In a riot of silver and black, Hakim i Sabbah drove at his most mortal foe. It was an attack fuelled by fury, vicious but
unfocused. Januc parried and deflected the shower of blows, dodging to left and right, not attempting to strike back, letting
the attack move him around the square aftdeck. One glance at Jean told him the stairs would be held; indeed, the Frenchman
had already despatched the two warriors who had tried to join their leader. Below him, the soldiers of the
Perseus
had formed a solid rank of armour over their stricken captain. And in their midst, leaping over their heads to strike down
with his axe on any foe foolish enough to draw near, as if from behind some ancient shield wall, was Haakon.
Hakim’s assaults had tired him and exhausted his initial fury. He remembered now the prowess of the man he was facing, how
he’d despatched Hakim’s brother, a noted swordsman himself, with arrogant ease. Hakim also remembered that he was the captain
of the Silver Serpent, and men would soon be rushing to his aid. Patience, and Allah’s favour, would bring him more than Januc’s
mere death – a drawn-out agony, lasting days, while he destroyed all that made his enemy a man.
Januc noted the pause, the calculation, and hoped that Hakim’s first attacks had been enough to weaken his sword arm a little
– his left arm, which made the Croatian’s
preparations more complex, for left-handers were difficult to fight.
Patience,
Januc thought,
remember the rule of the sword. It is not this attack, or the next, or even the one after that. Feint, retreat, lure his sword
each time a little more out of true. And then …
Januc launched a side cut at Hakim’s forward knee. The Arab withdrew it sharply, sweeping down with force to encounter the
slashing blade, but Januc had halted its sweep suddenly and pushed the curving weapon, with wrist reversed, upwards towards
Hakim’s groin. Once more the black robes swirled back, Hakim’s sword cutting down before him. Once more it encountered air,
for Januc jerked it swiftly backwards over his own head, gathered his rear leg up to his front heel and lunged with a scything
downward chop. Hakim saw the blow aimed to split open his head, a final commitment that, countered, would leave his opponent
stretched out and exposed.
I
have him,
Hakim i Sabbah thought exultantly, and stepped back, raising his scimitar with both hands to perfectly square-parry the blow,
to catch the sharp of the blade on the sharp of his own, to sweep and throw the weapon aside to feel his own curved steel
pressed so delightfully against his enemy’s throat.
I’ll take an ear now,
he thought,
the rest of him later, and in pieces.
Visions of languid days of torture rose before him even as his weapon rose, his wrist braced for the shock of a collision
… that never arrived. For behind Januc’s head, as he brought his sword over, as his back heel came up to lightly touch his
front one, even as he lunged again, a turn of a supple wrist delivered the blade level with the ground, straight into the
armpit of Hakim, arm raised and triumphing in the symmetry of his party.

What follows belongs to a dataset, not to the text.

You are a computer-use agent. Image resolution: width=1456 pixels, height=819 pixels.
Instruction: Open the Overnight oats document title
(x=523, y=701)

The scimitar’s keen blade bit deep into the flesh, severing all the power that sustained the beautiful parry in an instant.
Like a marionette with its strings suddenly cut, Hakim dropped his weapon and crumpled onto the deck, wrapping himself
around Januc’s blade as if to prevent it from causing further damage. Januc followed him down, and only when the pirate lay
propped against the mast did he withdraw the sword.
Hakim’s eyes were glazed in surprise and pain, but open. Januc brought his face down level with his.
‘Allah is kind,’ he spoke softly, ‘for He has given me a great victory.’
Hakim tried to say something vicious but he died before he could form the words.
Looking up, Januc saw Jean regarding him.
‘Will you take his head, Jean? We could use it.’
Wordlessly, Jean did as he was asked, while Januc swiftly severed the ropes of the serpent flag. It plunged to the deck, tongue
and scales enveloping and swallowing up the body of he whose symbol it was. There was a despairing cry when the war banner
fell, but it was as nothing to the cry that greeted the raising of Hakim’s decapitated, still turbaned head. Wailing and cheering
was all that could be heard for the battle on both boats had ceased instantly, the pirates losing all their will to fight.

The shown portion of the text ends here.